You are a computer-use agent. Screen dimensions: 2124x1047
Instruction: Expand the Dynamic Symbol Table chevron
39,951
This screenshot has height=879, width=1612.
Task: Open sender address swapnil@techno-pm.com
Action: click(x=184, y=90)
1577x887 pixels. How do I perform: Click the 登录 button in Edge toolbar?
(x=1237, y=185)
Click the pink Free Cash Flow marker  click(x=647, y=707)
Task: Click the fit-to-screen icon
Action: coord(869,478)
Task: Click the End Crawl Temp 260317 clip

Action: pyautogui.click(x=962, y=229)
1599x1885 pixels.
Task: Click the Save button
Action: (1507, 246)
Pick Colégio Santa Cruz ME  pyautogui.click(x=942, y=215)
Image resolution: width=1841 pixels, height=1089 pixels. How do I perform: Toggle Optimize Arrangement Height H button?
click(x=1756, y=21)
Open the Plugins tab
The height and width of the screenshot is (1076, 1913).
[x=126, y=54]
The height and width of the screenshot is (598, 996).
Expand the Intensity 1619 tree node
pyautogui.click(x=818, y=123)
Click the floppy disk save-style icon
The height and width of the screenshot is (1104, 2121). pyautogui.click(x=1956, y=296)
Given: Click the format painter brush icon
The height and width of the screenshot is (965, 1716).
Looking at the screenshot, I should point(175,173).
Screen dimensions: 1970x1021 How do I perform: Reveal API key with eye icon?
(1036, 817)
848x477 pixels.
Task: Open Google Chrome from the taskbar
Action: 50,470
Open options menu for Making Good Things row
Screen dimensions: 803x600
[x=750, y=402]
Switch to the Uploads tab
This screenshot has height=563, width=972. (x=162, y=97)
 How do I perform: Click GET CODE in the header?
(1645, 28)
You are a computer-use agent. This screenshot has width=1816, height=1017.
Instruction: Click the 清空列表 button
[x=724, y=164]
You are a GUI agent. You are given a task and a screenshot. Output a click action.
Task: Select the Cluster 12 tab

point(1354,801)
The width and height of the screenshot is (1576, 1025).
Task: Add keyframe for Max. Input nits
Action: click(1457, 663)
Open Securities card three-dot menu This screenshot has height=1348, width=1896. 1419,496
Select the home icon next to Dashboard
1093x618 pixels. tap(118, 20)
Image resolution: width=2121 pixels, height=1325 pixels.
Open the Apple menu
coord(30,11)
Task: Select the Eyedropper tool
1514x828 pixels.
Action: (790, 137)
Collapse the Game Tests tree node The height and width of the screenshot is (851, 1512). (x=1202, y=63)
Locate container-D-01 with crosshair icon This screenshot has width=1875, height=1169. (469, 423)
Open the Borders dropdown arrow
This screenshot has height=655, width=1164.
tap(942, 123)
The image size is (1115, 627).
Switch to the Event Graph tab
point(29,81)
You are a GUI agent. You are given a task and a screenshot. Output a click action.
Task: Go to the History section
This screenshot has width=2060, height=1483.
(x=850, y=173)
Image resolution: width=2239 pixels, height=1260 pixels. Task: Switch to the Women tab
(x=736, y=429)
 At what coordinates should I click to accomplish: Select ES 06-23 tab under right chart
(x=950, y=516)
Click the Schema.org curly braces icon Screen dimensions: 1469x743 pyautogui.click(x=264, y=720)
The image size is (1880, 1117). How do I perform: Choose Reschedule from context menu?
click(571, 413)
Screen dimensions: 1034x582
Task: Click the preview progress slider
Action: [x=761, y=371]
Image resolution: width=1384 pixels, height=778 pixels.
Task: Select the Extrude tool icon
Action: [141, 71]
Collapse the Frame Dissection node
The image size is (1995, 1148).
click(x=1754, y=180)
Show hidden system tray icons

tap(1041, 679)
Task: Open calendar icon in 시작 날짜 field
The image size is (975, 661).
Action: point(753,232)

▸ **WHAT THIS TASK INVOLVES**
The whole listing above, line by line, is to be retyped exactly.

▸ **EXERCISE ANSWER**
You are a computer-use agent. Screen dimensions: 2124x1047
Instruction: Expand the Dynamic Symbol Table chevron
39,951
This screenshot has height=879, width=1612.
Task: Open sender address swapnil@techno-pm.com
Action: click(x=184, y=90)
1577x887 pixels. How do I perform: Click the 登录 button in Edge toolbar?
(x=1237, y=185)
Click the pink Free Cash Flow marker  click(x=647, y=707)
Task: Click the fit-to-screen icon
Action: coord(869,478)
Task: Click the End Crawl Temp 260317 clip

Action: pyautogui.click(x=962, y=229)
1599x1885 pixels.
Task: Click the Save button
Action: (1507, 246)
Pick Colégio Santa Cruz ME  pyautogui.click(x=942, y=215)
Image resolution: width=1841 pixels, height=1089 pixels. How do I perform: Toggle Optimize Arrangement Height H button?
click(x=1756, y=21)
Open the Plugins tab
The height and width of the screenshot is (1076, 1913).
[x=126, y=54]
The height and width of the screenshot is (598, 996).
Expand the Intensity 1619 tree node
pyautogui.click(x=818, y=123)
Click the floppy disk save-style icon
The height and width of the screenshot is (1104, 2121). pyautogui.click(x=1956, y=296)
Given: Click the format painter brush icon
The height and width of the screenshot is (965, 1716).
Looking at the screenshot, I should point(175,173).
Screen dimensions: 1970x1021 How do I perform: Reveal API key with eye icon?
(1036, 817)
848x477 pixels.
Task: Open Google Chrome from the taskbar
Action: 50,470
Open options menu for Making Good Things row
Screen dimensions: 803x600
[x=750, y=402]
Switch to the Uploads tab
This screenshot has height=563, width=972. (x=162, y=97)
 How do I perform: Click GET CODE in the header?
(1645, 28)
You are a computer-use agent. This screenshot has width=1816, height=1017.
Instruction: Click the 清空列表 button
[x=724, y=164]
You are a GUI agent. You are given a task and a screenshot. Output a click action.
Task: Select the Cluster 12 tab

point(1354,801)
The width and height of the screenshot is (1576, 1025).
Task: Add keyframe for Max. Input nits
Action: click(1457, 663)
Open Securities card three-dot menu This screenshot has height=1348, width=1896. 1419,496
Select the home icon next to Dashboard
1093x618 pixels. tap(118, 20)
Image resolution: width=2121 pixels, height=1325 pixels.
Open the Apple menu
coord(30,11)
Task: Select the Eyedropper tool
1514x828 pixels.
Action: (790, 137)
Collapse the Game Tests tree node The height and width of the screenshot is (851, 1512). (x=1202, y=63)
Locate container-D-01 with crosshair icon This screenshot has width=1875, height=1169. (469, 423)
Open the Borders dropdown arrow
This screenshot has height=655, width=1164.
tap(942, 123)
The image size is (1115, 627).
Switch to the Event Graph tab
point(29,81)
You are a GUI agent. You are given a task and a screenshot. Output a click action.
Task: Go to the History section
This screenshot has width=2060, height=1483.
(x=850, y=173)
Image resolution: width=2239 pixels, height=1260 pixels. Task: Switch to the Women tab
(x=736, y=429)
 At what coordinates should I click to accomplish: Select ES 06-23 tab under right chart
(x=950, y=516)
Click the Schema.org curly braces icon Screen dimensions: 1469x743 pyautogui.click(x=264, y=720)
The image size is (1880, 1117). How do I perform: Choose Reschedule from context menu?
click(571, 413)
Screen dimensions: 1034x582
Task: Click the preview progress slider
Action: [x=761, y=371]
Image resolution: width=1384 pixels, height=778 pixels.
Task: Select the Extrude tool icon
Action: [141, 71]
Collapse the Frame Dissection node
The image size is (1995, 1148).
click(x=1754, y=180)
Show hidden system tray icons

tap(1041, 679)
Task: Open calendar icon in 시작 날짜 field
The image size is (975, 661).
Action: point(753,232)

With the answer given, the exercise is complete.